● WHAT THE TASK REQUIRES:
Copy out each of the following entries word for word, in the order given.

● Element and text location data:
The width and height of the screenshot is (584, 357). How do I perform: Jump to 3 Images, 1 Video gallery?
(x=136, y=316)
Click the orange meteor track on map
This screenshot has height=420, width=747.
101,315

● RESULT FOR THIS EXERCISE:
The width and height of the screenshot is (584, 357). How do I perform: Jump to 3 Images, 1 Video gallery?
(x=136, y=316)
Click the orange meteor track on map
This screenshot has height=420, width=747.
101,315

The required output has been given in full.